I have come to see Meet the Press with Chuck Todd as the closest thing we have today to the role Johnny Carson’s monologues served in my youth. Namely, the dialogue on Meet the Press serves as a reflecting pool for the core center of the public’s reaction to current events. It is not the force causing the public reaction, but it has become the nation’s de facto mirror for reflecting that reaction.
While watching Meet the Press on Sunday, I sensed that we have crossed a line. Public reaction is beginning to come together behind a clear sense that Trump has been legitimizing and stoking white nationalist hatred. And I doubt the public will have a neutral or modest reaction if this perception of licensing hate hardens.
Mick Mulvaney was a decidedly unpersuasive apologist for what the president has been saying and how Trump has been exploiting racialism leading up to this weekend’s tragic events. The muted reaction from Trump over the weekend and his seeming openness to finally confronting the question of tightened background checks indicates that the president senses that he faces a real problem.
George P. Bush made his grandparents proud in speaking against white nationalist terrorism. I think his use of his good name may just resonate at the center of public opinion. Trump may sense something forming here in the minds and hearts of real folks; at least it seemed to influence his tone in Monday’s press conference, when he said, “In one voice, our nation must condemn racism, bigotry, and white supremacy.”
Now it will take a week or so for the polling data to settle in, but one way or the other, the tragedies of this past weekend will burn into public opinion.

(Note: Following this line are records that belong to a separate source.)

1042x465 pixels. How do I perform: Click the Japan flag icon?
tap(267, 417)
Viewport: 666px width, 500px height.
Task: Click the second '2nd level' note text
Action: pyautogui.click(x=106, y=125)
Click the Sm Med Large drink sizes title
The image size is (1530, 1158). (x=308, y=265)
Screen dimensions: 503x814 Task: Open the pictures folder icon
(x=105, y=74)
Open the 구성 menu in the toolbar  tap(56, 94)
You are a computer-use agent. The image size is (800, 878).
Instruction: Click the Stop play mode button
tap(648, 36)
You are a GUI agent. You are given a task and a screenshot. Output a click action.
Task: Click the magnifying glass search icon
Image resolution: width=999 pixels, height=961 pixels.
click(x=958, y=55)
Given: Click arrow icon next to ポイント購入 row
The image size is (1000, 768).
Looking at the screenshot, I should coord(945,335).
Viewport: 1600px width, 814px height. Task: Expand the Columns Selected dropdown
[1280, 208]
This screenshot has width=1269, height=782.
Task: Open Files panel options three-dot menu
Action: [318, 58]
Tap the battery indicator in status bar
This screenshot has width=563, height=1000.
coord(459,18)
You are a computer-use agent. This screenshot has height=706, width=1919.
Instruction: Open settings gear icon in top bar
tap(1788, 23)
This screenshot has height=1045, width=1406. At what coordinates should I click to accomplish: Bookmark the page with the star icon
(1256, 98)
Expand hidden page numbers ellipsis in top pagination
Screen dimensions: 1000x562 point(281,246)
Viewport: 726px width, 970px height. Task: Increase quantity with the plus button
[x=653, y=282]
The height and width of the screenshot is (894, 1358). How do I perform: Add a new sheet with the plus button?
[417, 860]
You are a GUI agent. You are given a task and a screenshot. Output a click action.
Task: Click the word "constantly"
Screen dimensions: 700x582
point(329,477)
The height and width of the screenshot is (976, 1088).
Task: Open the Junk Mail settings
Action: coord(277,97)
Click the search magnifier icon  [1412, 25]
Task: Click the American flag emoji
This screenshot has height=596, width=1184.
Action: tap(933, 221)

The El Paso shooting is being investigated as domestic terrorism, and many of the victims were immigrants or of Hispanic background. Coming as it did on the heels of the president’s rhetoric, the weekend’s events are likely to be seen in retrospect as reflecting “send them back” and the “infestation charges” regarding Baltimore. Feelings this deep tend to produce lasting, some might even say, profound reactions from the public.
What President Trump should be worried about is the reaction from the ideological middle of the country. As the recent NBC/WSJ poll of July 7-9 showed this swing bloc is roughly 20 percent of the overall electorate. If these voters, the vital center of the American electorate, come to believe that Donald Trump as president, his rhetoric and political style, have become a threat to public safety, that is a seminal development.
If that reaction takes hold, El Paso could be for Trump what the Tet offensive was for President Johnson. The moment, as Johnson said, when he lost the country was after he lost Walter Cronkite on the reaction to the Tet offensive. Of course, were Trump to rise to the occasion and succeed at beginning the process of binding the nation’s wounds that, too, would impact public opinion and ameliorate the decline in his public prestige.
Most polls have shown Trump’s job approval ratings dropping—before the tragic events of this weekend—toward 40 percent, though other polls show him at the 45 percent to 46 percent level. But events this sharp move public opinion. So it is too early to truly measure the impact of the process Trump began with the “send them back” attacks.
The real point to be made here is very much beyond narrow politics. This is also way beyond ideology and partisan advantage. In the final analysis, this is about what kind of nation and society America wants to be.
Those who angle for narrow or transitory political advantage will miss the seriousness of this moment, whether they be Trump or his Democratic opponents. The American public is likely to make this a watershed moment in our nation’s experiment as the world’s longest and greatest democracy.